# [Supplied data]
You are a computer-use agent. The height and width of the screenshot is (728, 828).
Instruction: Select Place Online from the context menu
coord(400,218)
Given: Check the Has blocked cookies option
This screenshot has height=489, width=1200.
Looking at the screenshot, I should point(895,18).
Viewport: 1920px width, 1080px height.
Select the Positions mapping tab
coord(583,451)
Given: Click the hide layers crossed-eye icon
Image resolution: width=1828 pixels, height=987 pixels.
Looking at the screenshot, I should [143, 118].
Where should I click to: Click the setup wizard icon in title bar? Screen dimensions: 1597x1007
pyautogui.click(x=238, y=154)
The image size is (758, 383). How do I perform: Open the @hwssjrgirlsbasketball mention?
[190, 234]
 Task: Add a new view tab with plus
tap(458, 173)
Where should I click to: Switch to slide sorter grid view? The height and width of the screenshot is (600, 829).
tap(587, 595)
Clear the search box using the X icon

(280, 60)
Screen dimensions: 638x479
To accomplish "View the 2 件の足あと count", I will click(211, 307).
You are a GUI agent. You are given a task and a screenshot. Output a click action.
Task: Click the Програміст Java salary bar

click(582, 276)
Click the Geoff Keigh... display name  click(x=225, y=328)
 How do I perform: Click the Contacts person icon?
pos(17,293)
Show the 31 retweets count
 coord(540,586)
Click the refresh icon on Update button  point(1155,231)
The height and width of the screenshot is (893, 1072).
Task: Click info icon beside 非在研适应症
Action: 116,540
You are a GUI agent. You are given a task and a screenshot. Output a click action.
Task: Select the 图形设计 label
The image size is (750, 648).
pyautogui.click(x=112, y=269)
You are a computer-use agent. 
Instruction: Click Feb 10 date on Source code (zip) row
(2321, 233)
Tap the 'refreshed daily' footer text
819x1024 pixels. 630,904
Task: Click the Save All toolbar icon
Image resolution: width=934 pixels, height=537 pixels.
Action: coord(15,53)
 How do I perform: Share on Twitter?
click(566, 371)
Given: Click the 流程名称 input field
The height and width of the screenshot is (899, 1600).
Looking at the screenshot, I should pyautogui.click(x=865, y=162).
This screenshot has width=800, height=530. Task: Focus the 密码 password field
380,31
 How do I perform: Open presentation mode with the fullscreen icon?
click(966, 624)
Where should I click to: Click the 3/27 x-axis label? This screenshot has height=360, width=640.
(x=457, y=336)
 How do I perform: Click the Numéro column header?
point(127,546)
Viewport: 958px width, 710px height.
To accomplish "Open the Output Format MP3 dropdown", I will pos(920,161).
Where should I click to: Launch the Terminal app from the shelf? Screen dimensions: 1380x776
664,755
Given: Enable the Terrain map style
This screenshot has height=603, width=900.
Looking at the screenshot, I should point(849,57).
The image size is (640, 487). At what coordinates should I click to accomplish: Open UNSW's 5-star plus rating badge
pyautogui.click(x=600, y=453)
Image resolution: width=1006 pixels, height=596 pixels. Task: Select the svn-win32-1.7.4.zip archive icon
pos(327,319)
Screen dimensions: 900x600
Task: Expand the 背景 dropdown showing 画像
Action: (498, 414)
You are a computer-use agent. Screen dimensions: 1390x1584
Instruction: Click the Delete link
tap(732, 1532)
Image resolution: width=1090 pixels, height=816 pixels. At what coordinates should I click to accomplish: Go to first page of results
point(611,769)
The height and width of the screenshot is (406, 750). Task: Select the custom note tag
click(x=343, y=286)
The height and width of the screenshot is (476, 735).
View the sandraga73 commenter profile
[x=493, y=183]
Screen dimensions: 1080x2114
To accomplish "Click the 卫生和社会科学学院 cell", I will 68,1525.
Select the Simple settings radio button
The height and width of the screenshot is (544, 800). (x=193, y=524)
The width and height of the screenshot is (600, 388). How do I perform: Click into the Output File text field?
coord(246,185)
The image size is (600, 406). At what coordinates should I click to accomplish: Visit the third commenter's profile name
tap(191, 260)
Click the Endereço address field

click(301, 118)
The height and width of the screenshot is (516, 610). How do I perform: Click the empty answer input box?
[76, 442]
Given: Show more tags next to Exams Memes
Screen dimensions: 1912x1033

# [What the task requires]
Repeat the entries shown above, every one, word for word.

# [Answer space]
You are a computer-use agent. The height and width of the screenshot is (728, 828).
Instruction: Select Place Online from the context menu
coord(400,218)
Given: Check the Has blocked cookies option
This screenshot has height=489, width=1200.
Looking at the screenshot, I should point(895,18).
Viewport: 1920px width, 1080px height.
Select the Positions mapping tab
coord(583,451)
Given: Click the hide layers crossed-eye icon
Image resolution: width=1828 pixels, height=987 pixels.
Looking at the screenshot, I should [143, 118].
Where should I click to: Click the setup wizard icon in title bar? Screen dimensions: 1597x1007
pyautogui.click(x=238, y=154)
The image size is (758, 383). How do I perform: Open the @hwssjrgirlsbasketball mention?
[190, 234]
 Task: Add a new view tab with plus
tap(458, 173)
Where should I click to: Switch to slide sorter grid view? The height and width of the screenshot is (600, 829).
tap(587, 595)
Clear the search box using the X icon

(280, 60)
Screen dimensions: 638x479
To accomplish "View the 2 件の足あと count", I will click(211, 307).
You are a GUI agent. You are given a task and a screenshot. Output a click action.
Task: Click the Програміст Java salary bar

click(582, 276)
Click the Geoff Keigh... display name  click(x=225, y=328)
 How do I perform: Click the Contacts person icon?
pos(17,293)
Show the 31 retweets count
 coord(540,586)
Click the refresh icon on Update button  point(1155,231)
The height and width of the screenshot is (893, 1072).
Task: Click info icon beside 非在研适应症
Action: 116,540
You are a GUI agent. You are given a task and a screenshot. Output a click action.
Task: Select the 图形设计 label
The image size is (750, 648).
pyautogui.click(x=112, y=269)
You are a computer-use agent. 
Instruction: Click Feb 10 date on Source code (zip) row
(2321, 233)
Tap the 'refreshed daily' footer text
819x1024 pixels. 630,904
Task: Click the Save All toolbar icon
Image resolution: width=934 pixels, height=537 pixels.
Action: coord(15,53)
 How do I perform: Share on Twitter?
click(566, 371)
Given: Click the 流程名称 input field
The height and width of the screenshot is (899, 1600).
Looking at the screenshot, I should pyautogui.click(x=865, y=162).
This screenshot has width=800, height=530. Task: Focus the 密码 password field
380,31
 How do I perform: Open presentation mode with the fullscreen icon?
click(966, 624)
Where should I click to: Click the 3/27 x-axis label? This screenshot has height=360, width=640.
(x=457, y=336)
 How do I perform: Click the Numéro column header?
point(127,546)
Viewport: 958px width, 710px height.
To accomplish "Open the Output Format MP3 dropdown", I will pos(920,161).
Where should I click to: Launch the Terminal app from the shelf? Screen dimensions: 1380x776
664,755
Given: Enable the Terrain map style
This screenshot has height=603, width=900.
Looking at the screenshot, I should point(849,57).
The image size is (640, 487). At what coordinates should I click to accomplish: Open UNSW's 5-star plus rating badge
pyautogui.click(x=600, y=453)
Image resolution: width=1006 pixels, height=596 pixels. Task: Select the svn-win32-1.7.4.zip archive icon
pos(327,319)
Screen dimensions: 900x600
Task: Expand the 背景 dropdown showing 画像
Action: (498, 414)
You are a computer-use agent. Screen dimensions: 1390x1584
Instruction: Click the Delete link
tap(732, 1532)
Image resolution: width=1090 pixels, height=816 pixels. At what coordinates should I click to accomplish: Go to first page of results
point(611,769)
The height and width of the screenshot is (406, 750). Task: Select the custom note tag
click(x=343, y=286)
The height and width of the screenshot is (476, 735).
View the sandraga73 commenter profile
[x=493, y=183]
Screen dimensions: 1080x2114
To accomplish "Click the 卫生和社会科学学院 cell", I will 68,1525.
Select the Simple settings radio button
The height and width of the screenshot is (544, 800). (x=193, y=524)
The width and height of the screenshot is (600, 388). How do I perform: Click into the Output File text field?
coord(246,185)
The image size is (600, 406). At what coordinates should I click to accomplish: Visit the third commenter's profile name
tap(191, 260)
Click the Endereço address field

click(301, 118)
The height and width of the screenshot is (516, 610). How do I perform: Click the empty answer input box?
[76, 442]
Given: Show more tags next to Exams Memes
Screen dimensions: 1912x1033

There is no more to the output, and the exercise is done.